LiveCaptionIt is a free, browser-only live captions tool. Pick any audio source your browser can hear — a YouTube tab, a Spotify track, a Google Meet call, a podcast — and LiveCaptionIt shows live captions in a floating window that stays visible while you switch between apps.

It runs the Whisper speech recognition model directly in your browser via transformers.js + WebGPU. Audio is processed locally and never uploaded to any server. The only network requests are the one-time model download from Hugging Face Hub (cached after first use).

Built by Shrestha Tripathi. The product principle: your data should never leave your device.

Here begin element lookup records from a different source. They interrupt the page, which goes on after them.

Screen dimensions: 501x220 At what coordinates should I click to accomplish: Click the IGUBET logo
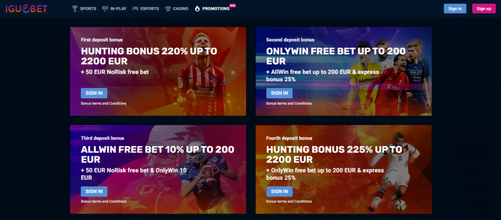[26, 9]
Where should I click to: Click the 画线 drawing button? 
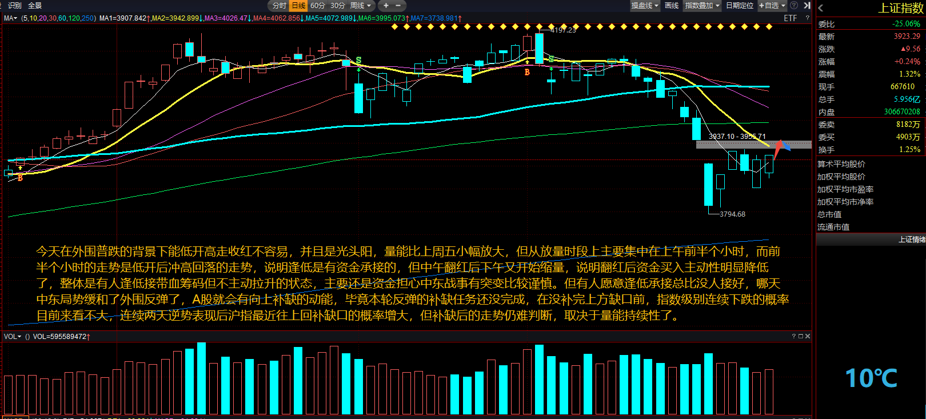(672, 6)
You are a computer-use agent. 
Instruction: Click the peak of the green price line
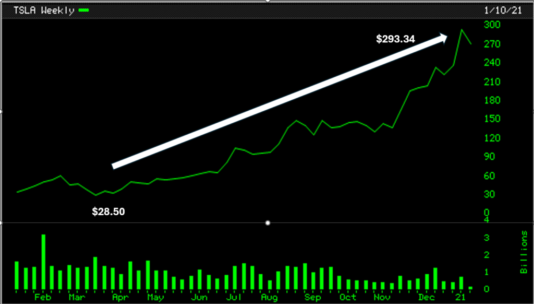tap(462, 30)
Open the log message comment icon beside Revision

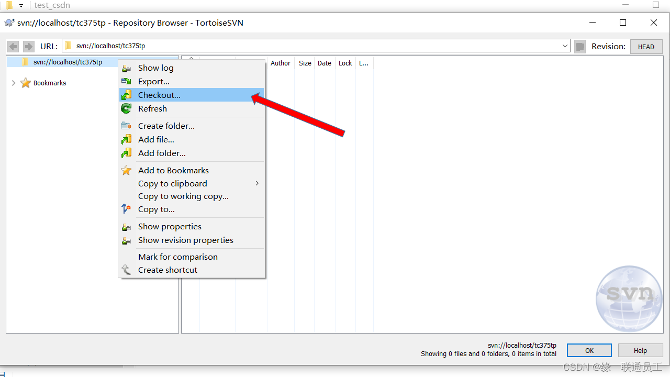coord(579,46)
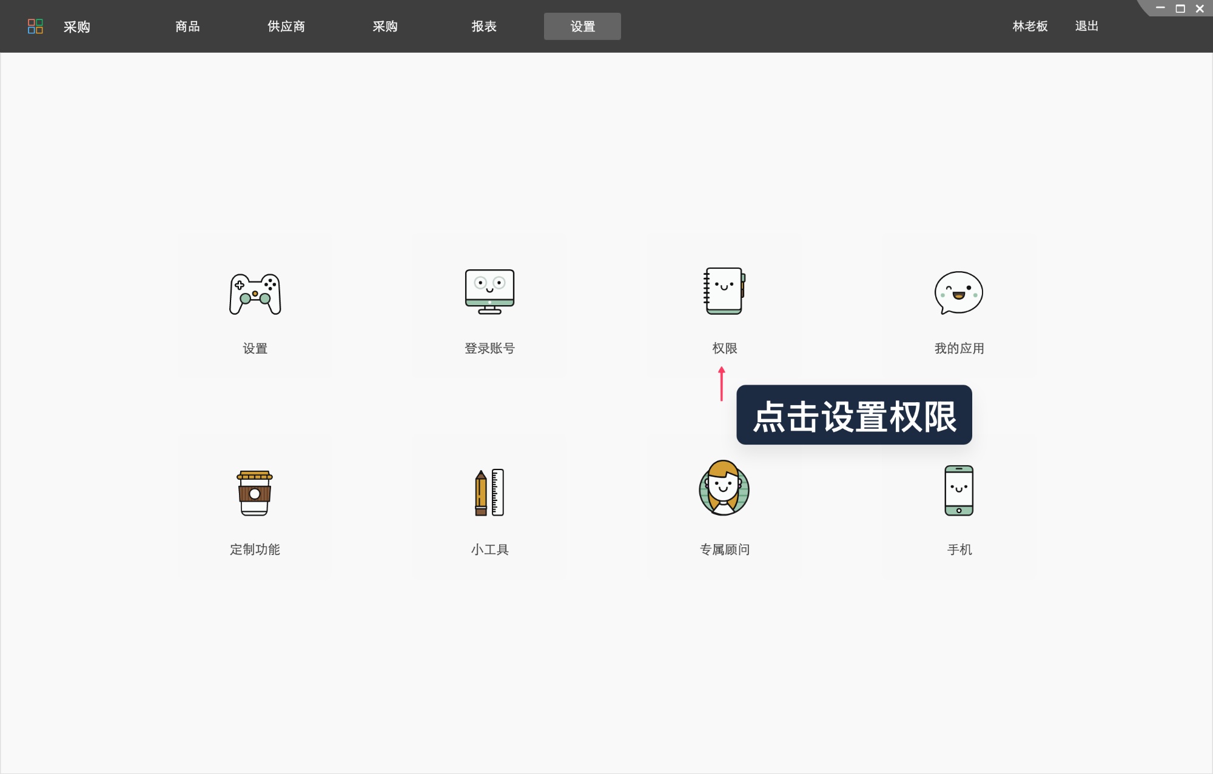This screenshot has height=774, width=1213.
Task: Click the 登录账号 monitor icon
Action: tap(489, 292)
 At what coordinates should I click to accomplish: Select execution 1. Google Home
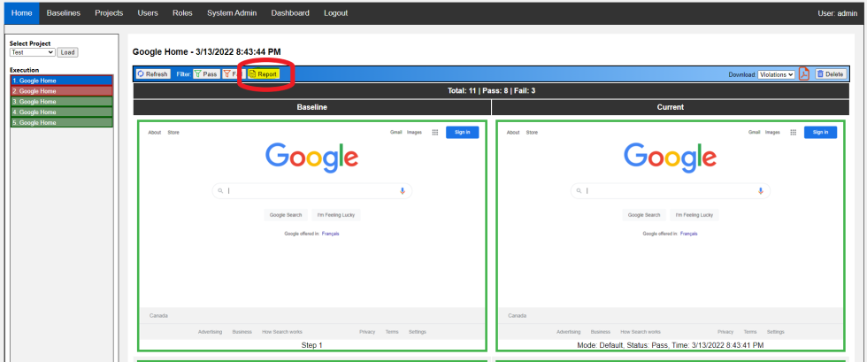point(61,81)
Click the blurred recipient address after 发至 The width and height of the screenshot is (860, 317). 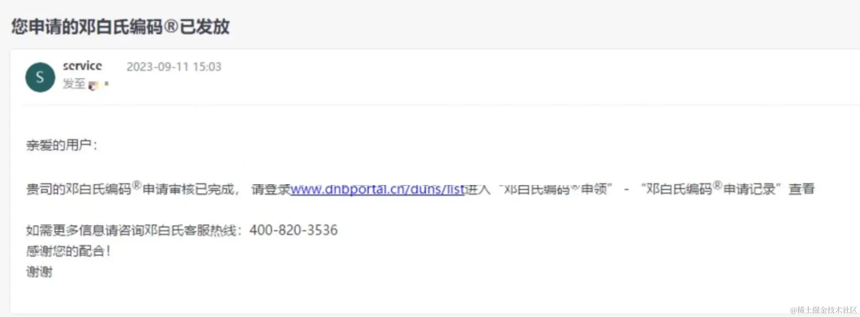99,85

Questions, bugs, or feature requests? Get in touch.

Honest limitations

No speaker identity. LiveCaptionIt doesn't say "Speaker A vs Speaker B" — and not because we're lazy. When you capture a tab, every speaker (your colleague in Zoom, the host on a podcast, both interviewers) reaches the browser as a single mono audio stream at similar volume. Telling them apart needs a separate voice-fingerprinting model (~300MB) that we haven't shipped yet. We may split paragraphs on long pauses in a future release — that's the honest version of "diarization" we can deliver from one channel.

Accuracy isn't perfect. Whisper's base model is fast and works offline, but it'll mishear technical jargon, proper nouns, and heavily accented speech. The model picker lets you try small (244MB) for better accuracy at the cost of a slower first load.

~1-second delay. Real-time speech recognition needs to wait for enough audio context to make a stable guess. The first word usually shows within ~1 second of speech; words refine in place as Whisper hears more.

Music and silence aren't speech. Whisper hallucinates plausible-sounding captions on near-silent or musical audio. LiveCaptionIt drops repeating filler-token chains and resets the buffer after 2.5s of silence, but expect some weirdness if you point it at a song with sparse vocals.